Perkembangan industri manufaktur Indonesia menunjukkan tren penurunan dari tahun ke tahun. Saat ini, GDP Indonesia menyentuh angka 18,7%. Padahal, GDP Indonesia bisa menyentuh rata-rata di angka 25% pada zaman Orde Baru. Dengan kondisi tersebut, Indonesia butuh investasi yang cukup tinggi karena pengembangan industri manufaktur membutuhkan modal yang beras.

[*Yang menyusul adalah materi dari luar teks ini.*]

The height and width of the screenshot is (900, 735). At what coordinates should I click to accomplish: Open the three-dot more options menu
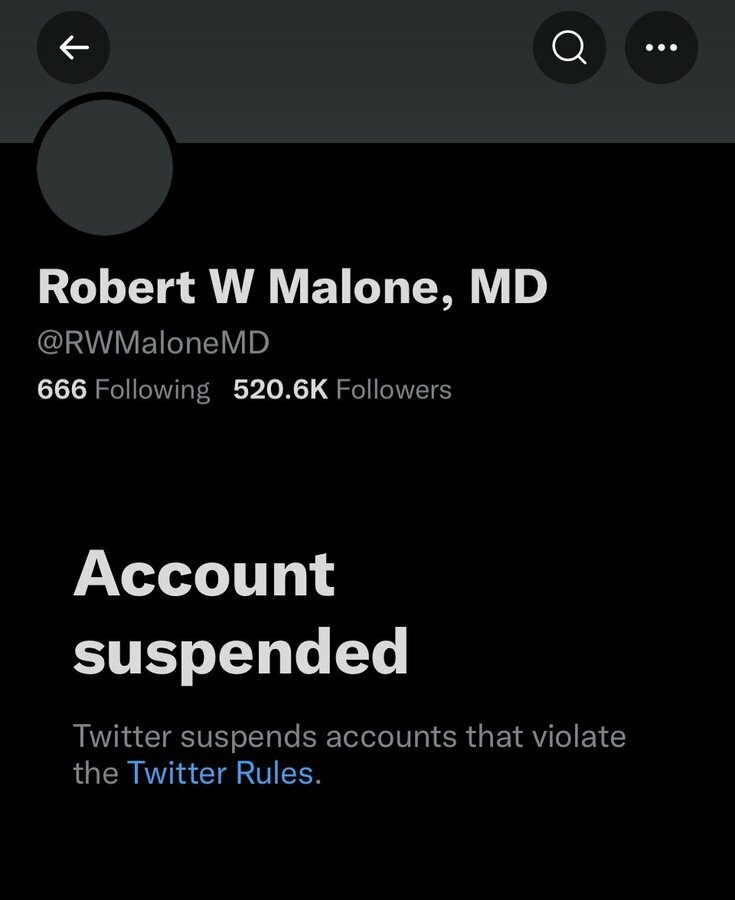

"Sayangnya, ICOR (Incremental Capital Output Ratio atau rasio yang menunjukkan besarnya tambahan modal atau investasi yang dibutuhkan untuk menghasilkan tambahan output, red) Indonesia cenderung bertumbuh di tingkat 6,5 pada 2023 lalu. Jika ingin meningkatkan pertumbuhan ekonomi, ICOR harus ditekan," kata Wijayanto.

Dia menjelaskan, tingginya ICOR disebabkan oleh investasi yang tidak efisien, perekonomian dengan biaya tinggi, korupsi, ketidakpastian regulasi, markup, perencanaan yang buruk, dan lain sebagainya.

"Mendongkrak investasi satu hal, tetapi menekan ICOR tidak kalah pentingnya. Jika ingin menaikkan GDP tumbuh hingga 8% dengan ICOR 6,5, diperlukan investasi sebesar Rp12.480 triliun, atau setara dengan 52% GDP adalah investasi. Saat ini angkanya adalah 30%, maka hampir dikatakan mustahil dalam jangka pendek," tegasnya.